RFR: 8267952: async logging supports to dynamically change tags and decorators [v2]
David Holmes
dholmes at openjdk.java.net
Thu Jun 10 13:02:20 UTC 2021
On Thu, 10 Jun 2021 07:06:05 GMT, Xin Liu <xliu at openjdk.org> wrote:
>> To support machines without unaligned memory access, C++ defines "alignment requirement" for class and struct.
>> Not only sizeof(LogDecorators) == sizeof(uint) == 4, C++ can also guarantee that alignof(logDecorators) is 4.
>> Therefore, it's impossible that to unaligned access for its field _decorators.
>>
>>
>> class LogDecorators {
>> uint _decorators;
>> };
>>
>>
>> Therefore, I think the current code which use normal assignment is atomic. Of course, using Atomic::store manifests it's an atomic store. I will try to use Atomic::store().
>
> Could you take a look at my argument? IMHO, C++ can guarantee the following code is atomic.

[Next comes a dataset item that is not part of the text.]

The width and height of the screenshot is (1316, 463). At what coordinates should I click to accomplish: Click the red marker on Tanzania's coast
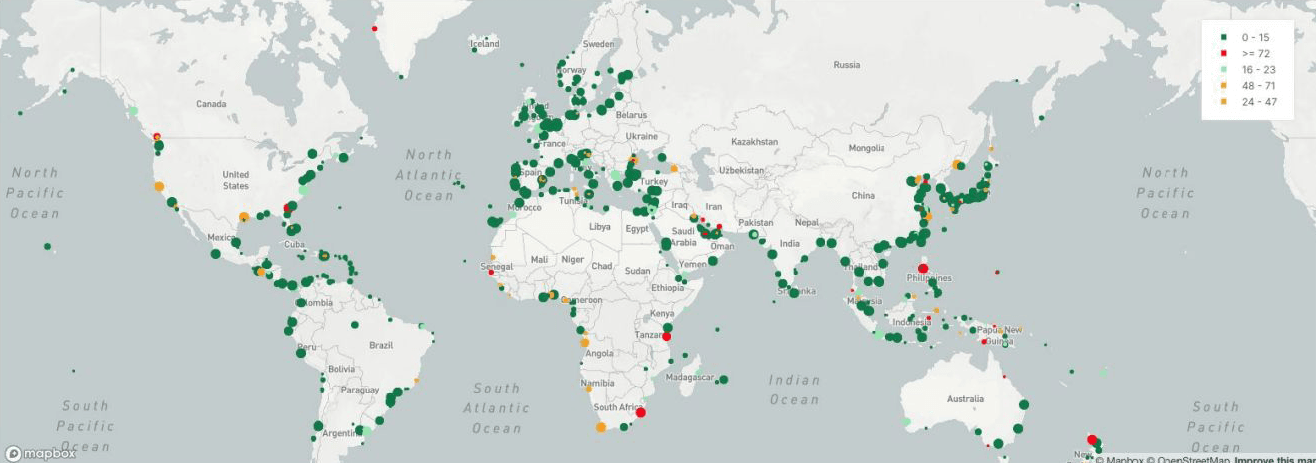pyautogui.click(x=666, y=337)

> Alignment shouldn't an issue.
>
>
> void LogOutput::set_decorators(const LogDecorators& decorators) {
> _decorators = decorators;
> }
>
>
> I manage to support the following code. The generated code is exactly same, but it needs some tricks of c++ meta-programming. Is it worthy? if you still insist we should use Atomic::store, how about I create a separate JBS issue and submit a patch? My concern is that Atomic::load/store makes current code messy.
>
>
> void LogOutput::set_decorators(const LogDecorators& decorators) {
> Atomic::store(&_decorators, decorators);
> }
C++ makes no guarantees about atomicity unless using C++ atomic operations. Yes they probably are atomic but we don't rely on "probably". If a variable is being accessed lock-free and can take part in data-race then please just use Atomic::load and store for simple accesses (assuming they are correct in the context of how the variable can be used concurrently).